Back Yard
I suppose since it’s the summer solstice today I should find a poem about the sunshine or the long days or the heat of summer. But I was struck instead by Carl Sandurg’s poem “Back Yard” which describes, instead, the moon. The moon gets a shorter time on stage during the summer, and perhaps for that reason the poet must stay up extra late to catch it’s silvery rain and cherishes it all the more.
What are you doing this first evening of summer? I hope you have a chance for a moment of stillness, of wonder, of contemplating what people all over the world are doing in the light of the summer moon and, as you wonder, give thanks that God watches and loves us all.
Back Yard
Shine on, O moon of summer.
Shine to the leaves of grass, catalpa and oak,
All silver under your rain to-night.
An Italian boy is sending songs to you to-night from an accordion.

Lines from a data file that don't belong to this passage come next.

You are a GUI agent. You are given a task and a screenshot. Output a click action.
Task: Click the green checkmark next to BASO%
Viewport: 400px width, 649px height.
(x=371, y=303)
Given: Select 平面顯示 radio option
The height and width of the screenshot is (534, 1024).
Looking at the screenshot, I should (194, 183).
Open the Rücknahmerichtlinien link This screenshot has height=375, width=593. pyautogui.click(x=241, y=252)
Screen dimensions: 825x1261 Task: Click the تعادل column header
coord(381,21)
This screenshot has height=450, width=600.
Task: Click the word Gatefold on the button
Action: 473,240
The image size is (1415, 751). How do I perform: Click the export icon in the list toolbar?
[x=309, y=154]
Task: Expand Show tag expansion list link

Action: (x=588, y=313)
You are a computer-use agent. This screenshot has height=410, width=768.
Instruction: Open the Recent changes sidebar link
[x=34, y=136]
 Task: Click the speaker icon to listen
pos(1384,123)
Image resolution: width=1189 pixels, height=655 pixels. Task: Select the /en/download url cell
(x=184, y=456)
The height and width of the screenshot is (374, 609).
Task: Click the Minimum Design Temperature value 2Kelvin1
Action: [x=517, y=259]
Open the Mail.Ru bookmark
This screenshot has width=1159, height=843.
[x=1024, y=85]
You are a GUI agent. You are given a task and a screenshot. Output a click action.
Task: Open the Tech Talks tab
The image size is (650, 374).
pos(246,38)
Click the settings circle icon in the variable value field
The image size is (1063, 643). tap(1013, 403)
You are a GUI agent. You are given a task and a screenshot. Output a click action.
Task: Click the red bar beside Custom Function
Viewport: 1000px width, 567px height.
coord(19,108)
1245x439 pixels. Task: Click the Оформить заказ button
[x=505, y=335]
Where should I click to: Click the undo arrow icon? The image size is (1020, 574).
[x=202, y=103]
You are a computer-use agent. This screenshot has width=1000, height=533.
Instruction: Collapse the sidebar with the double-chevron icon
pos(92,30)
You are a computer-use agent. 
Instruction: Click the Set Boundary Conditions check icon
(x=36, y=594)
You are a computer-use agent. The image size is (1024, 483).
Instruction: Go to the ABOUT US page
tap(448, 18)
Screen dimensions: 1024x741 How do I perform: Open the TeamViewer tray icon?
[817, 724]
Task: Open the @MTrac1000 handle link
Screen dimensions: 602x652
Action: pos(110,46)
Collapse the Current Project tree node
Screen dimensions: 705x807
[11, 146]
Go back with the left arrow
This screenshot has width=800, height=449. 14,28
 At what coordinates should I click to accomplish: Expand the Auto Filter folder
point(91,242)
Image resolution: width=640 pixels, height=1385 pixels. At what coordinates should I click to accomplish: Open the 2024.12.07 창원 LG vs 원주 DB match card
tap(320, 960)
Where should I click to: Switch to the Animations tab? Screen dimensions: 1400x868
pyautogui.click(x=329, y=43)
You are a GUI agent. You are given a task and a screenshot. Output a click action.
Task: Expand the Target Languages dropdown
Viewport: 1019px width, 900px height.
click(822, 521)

A Polish boy is out with his best girl; they marry next month;
to-night they are throwing you kisses.
An old man next door is dreaming over a sheen that sits in a
cherry tree in his back yard.
The clocks say I must go—I stay here sitting on the back porch drinking
white thoughts you rain down.
Shine on, O moon,
Shake out more and more silver changes.
“Back Yard,” by Carl Sandburg (1878 – 1967), from Chicago Poems: Unabridged.